While shrimp have their place throughout the year, I find that they have a natural fit in the warmer months. Shrimp have an affinity for lighter flavors, but can also hold up to flavors that are more assertive. Now that it's summertime, it's a great time to share few ideas for how you can take advantage of the South's bountiful and delicious shrimp in a few easy recipes.
A few suggestions first: if you live near a region where shrimp are caught regularly, try to get your hands on fresh shrimp. If not, look for frozen shrimp that are caught domestically. And remember, when cooking shrimp do everything you can to not overcook them — usually only two to three minutes is necessary. Otherwise you run the risk of making them rubbery, instead of sweet and succulent.

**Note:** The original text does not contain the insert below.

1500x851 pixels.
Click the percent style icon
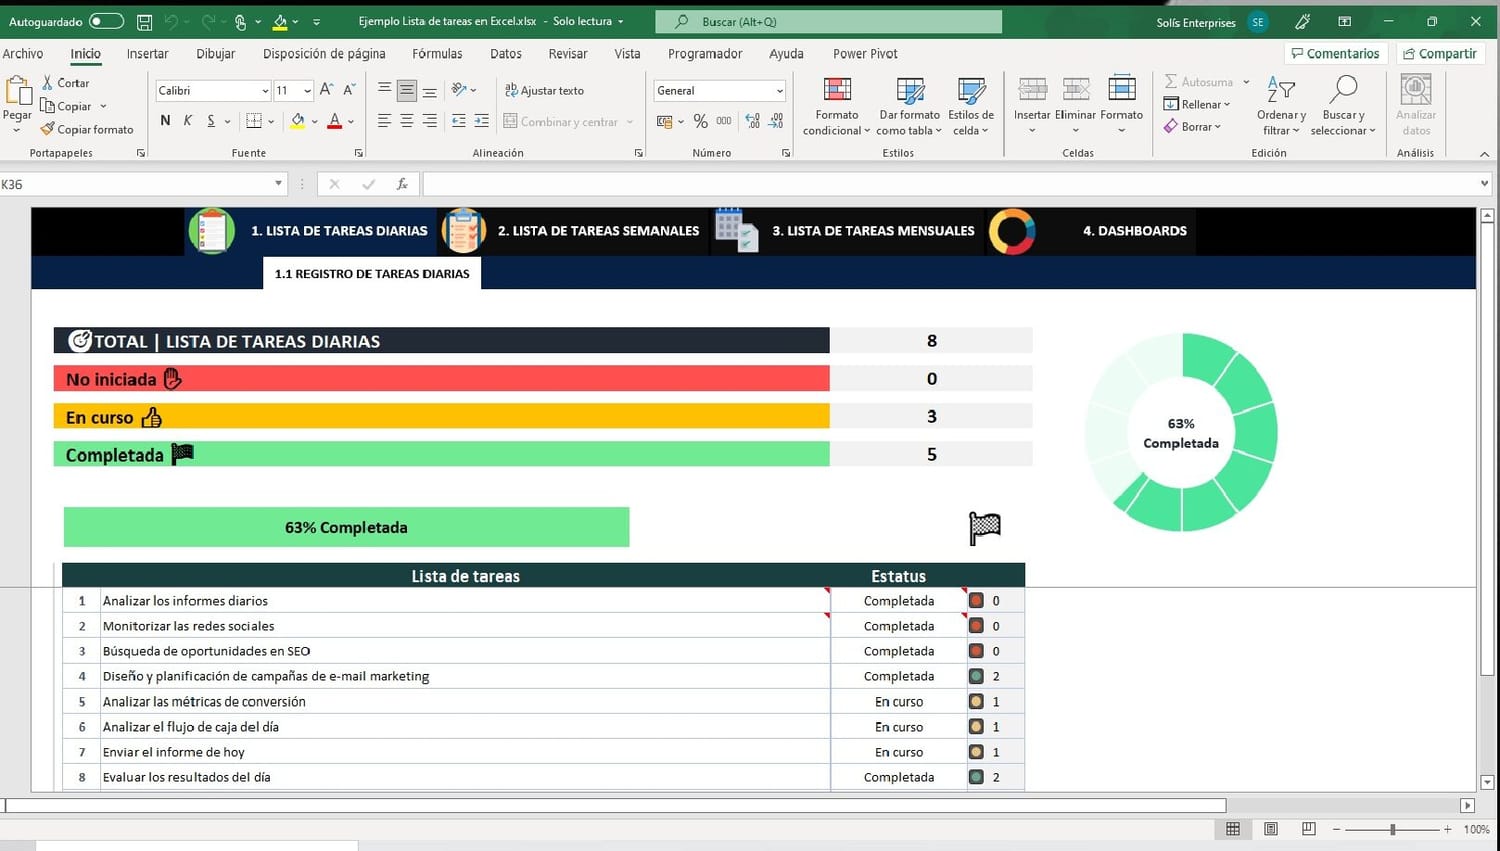coord(700,121)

Frogmore Stew (Lowcountry Boil)
A Lowcountry classic, Frogmore stew is basically a shrimp boil that takes its name from a fishing community near Beaufort, South Carolina. When preparing a Frogmore stew, you can opt for a tomato-based broth or seasoned boiling water. If you’re feeding a large crowd or hosting a party, I like option B because you have the option to customize the cooking liquid to your liking. The recipe calls simply for boiling salted water, but you can punch up the flavor by adding halved yellow onions, bay leaves, halved lemons, Old Bay, and even beer. Success lies in adding the ingredients in stages, depending on how long each ingredient will need to cook. Start with the potatoes, then add the sausage to help flavor the liquid. Next, add the corn, then the shrimp during the final two to three minutes of cooking. Serve with lemons, cocktail sauce, and plenty of cold beer.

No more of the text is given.